Fehler im Erbgut treten meist zufällig auf. Das Erbgut kann jedoch auch durch äußere Faktoren Schaden nehmen: Chemikalien, Rauchen, Drogen, manche Medikamente und viele andere Substanzen verändern den genetischen Code. Auch die Sonne kann dem Erbgut so zusetzen, dass Hautzellen für immer geschädigt werden – und dieser Schaden an nachfolgende Zellen weitergegeben wird. Im schlimmsten Fall entsteht daraus Krebs.

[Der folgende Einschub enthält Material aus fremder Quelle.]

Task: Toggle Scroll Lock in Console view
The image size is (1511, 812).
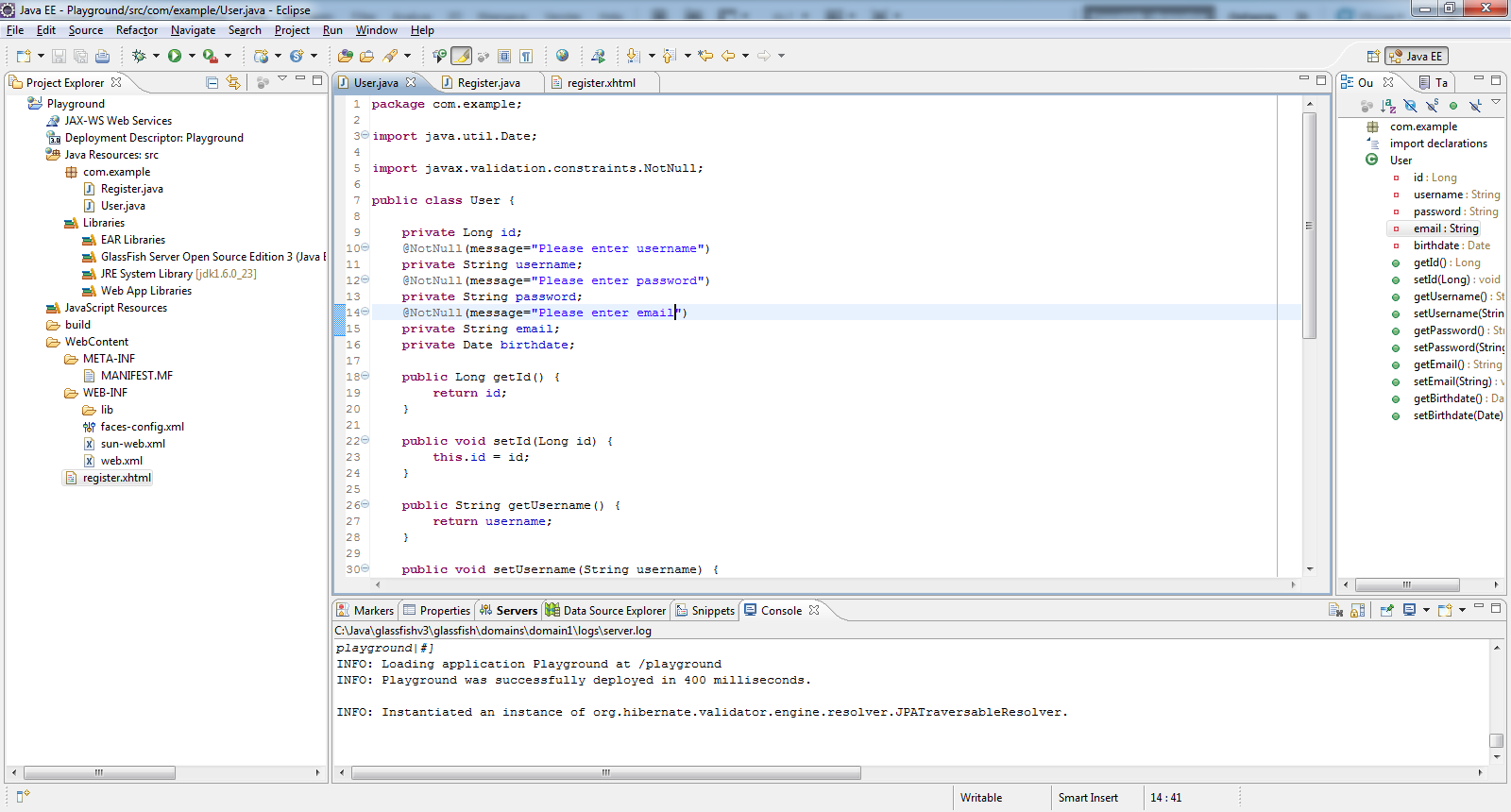Action: pos(1357,610)
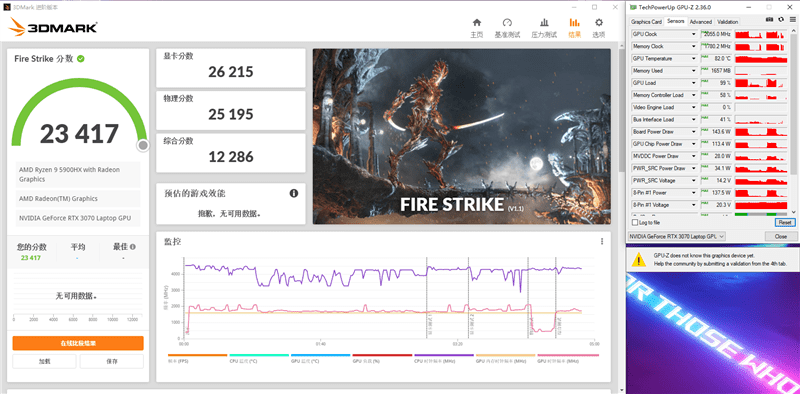The height and width of the screenshot is (394, 800).
Task: Click the GPU-Z sensors list vertical scrollbar
Action: 793,121
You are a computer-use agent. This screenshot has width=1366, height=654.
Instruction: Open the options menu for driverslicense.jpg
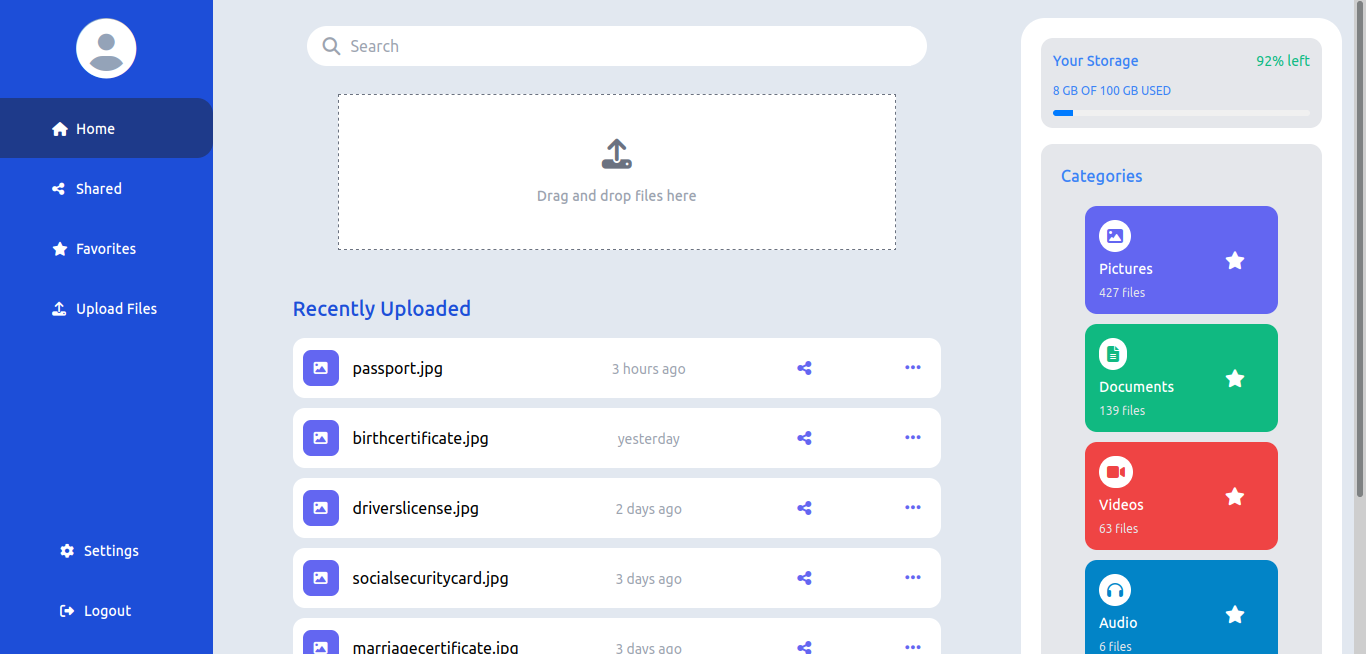coord(912,507)
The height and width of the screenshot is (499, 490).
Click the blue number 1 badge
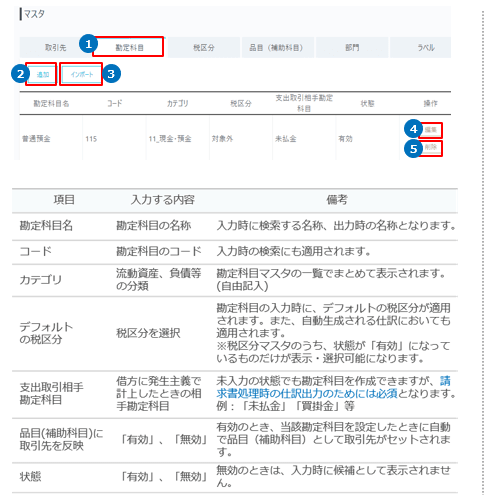tap(88, 44)
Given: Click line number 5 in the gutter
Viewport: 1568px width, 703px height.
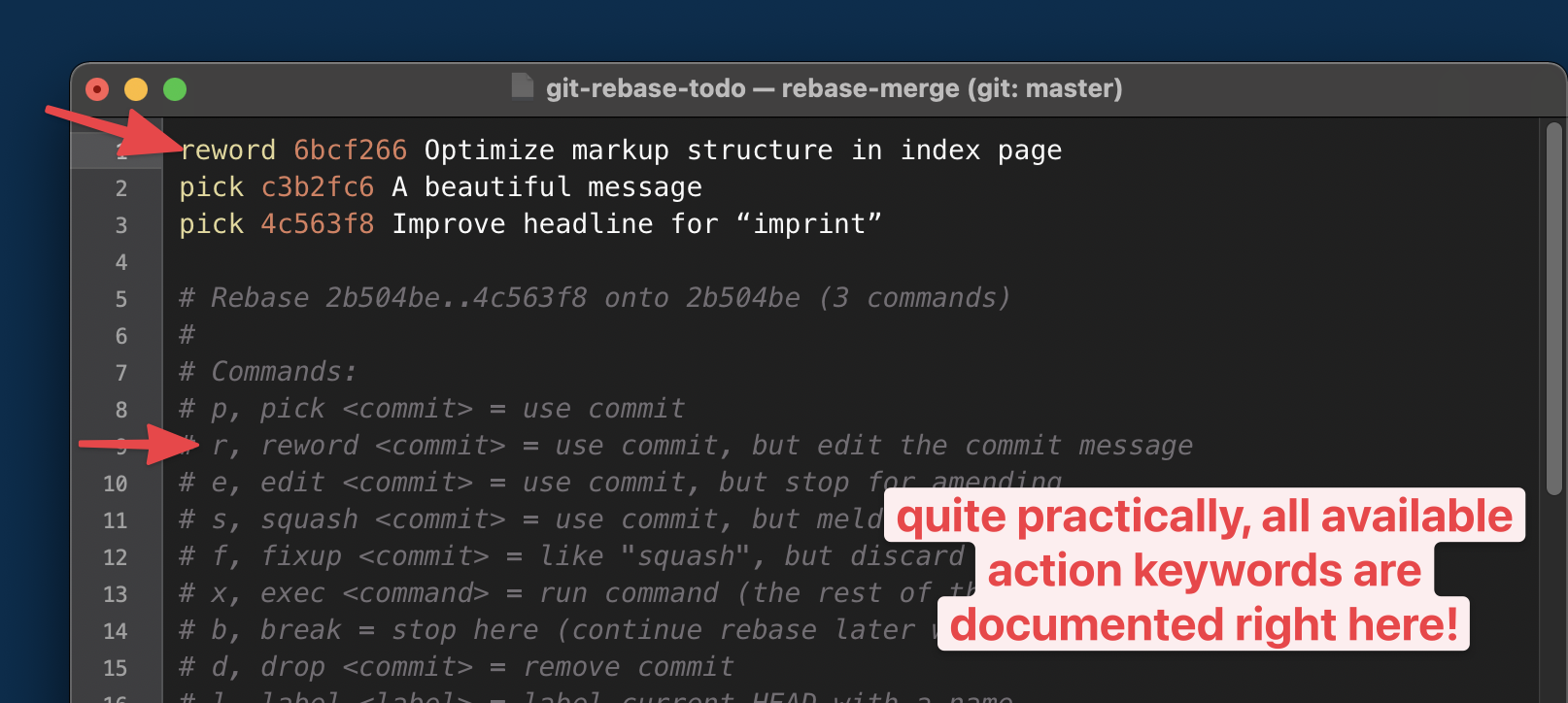Looking at the screenshot, I should coord(121,299).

Enzyme reparieren die Schäden nach dem Sonnenbad

Dass nicht jeder kleine Sonnenstrahl derart verheerend wirkt, ist der sogenannten Nukleotid-Exzisions-Reparatur zu verdanken: UV-Strahlen bewirken im DNA-Strang, dass sich bestimmte Genbuchstaben zu einer Art Klumpen vereinigen. An diesem stockt der genetische Kopiervorgang. Bestimmte Enzyme entfernen die Störung, so dass der DNA-Strang problemlos kopiert werden kann. So schützt sich die Zelle vor kleineren UV-Schäden. Diesen Mechanismus hat der dritte Nobelpreisträger, der türkischstämmige Amerikaner Aziz Sancar, entdeckt. Dem Biochemiker war aufgefallen, dass manche Menschen von der Sonne mehr malträtiert werden als andere – so schlimm wie bei den Mondscheinkindern ist es jedoch selten. Doch bei dieser Erkrankung zeigt es sich, wie lebensgefährlich es sein kann, wenn auch nur eines der Reparatursystem im Werkzeugkasten des Lebens fehlt. Auch bei vielen anderen Krebsarten funktioniert einer der drei Reparaturmechanismen nicht.

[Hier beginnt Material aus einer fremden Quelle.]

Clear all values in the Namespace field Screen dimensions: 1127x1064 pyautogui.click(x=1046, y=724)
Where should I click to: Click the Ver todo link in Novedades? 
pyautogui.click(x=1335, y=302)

Die Arbeit dieser Forscher habe „grundlegendes Wissen über das Funktionieren lebender Zellen“ geliefert und sei beispielsweise nützlich für die Entwicklung neuer Krebstherapien und Medikamente, ist in der Begründung der Nobelpreis-Jury zu lesen. Die Entdeckungen der drei Forscher hätten enorme Konsequenzen gehabt, betonte die Chefin der Nobel-Jury, Sara Snogerup Linse. „Das Leben, wie wir es heute kennen, ist vollständig abhängig von DNA-Reparaturmechanismen.“

Die drei Chemie-Nobelpreisträger

Tomas Lindahl
Der 1938 in Stockholm geborene Schwede arbeitete nach seiner Promotion viele Jahre am Karolinska-Institut in Stockholm und legte dort auch die Grundlagen für seine nobelpreiswürdige Forschung. Nach einer längeren Tätigkeit an der Göteborger Universität ging er 1981 nach Großbritannien. Dort ist er jetzt immer noch am Francis Crick Institute tätig.

Paul Modrich
Mit Modrich ist immerhin ein geborener US-Amerikaner unter den diesjährigen Chemie-Nobelpreisträgern. 1946 in New Mexico geboren, absolvierte er seinen Doktor 1973 an der kalifornischen Stanford-Universität. Heute ist der Biochemiker am Krebsinstitut der Duke University in Durham in North Carolina, wo er immer noch an Reparaturmechanismen forscht.

Aziz Sancar
Als erster wissenschaftlicher Nobelpreisträger aus der Türkei hat Sancar eine beeindruckende Karriere hinter sich. Er wurde 1946 als Sohn von Analphabeten in Savor im Südosten des Landes geboren. Allerdings ging er nach seiner Medizinerausbildung in Istanbul nach Amerika. Heute forscht er an der Uni in Chapel Hill – die ebenfalls in North Carolina liegt.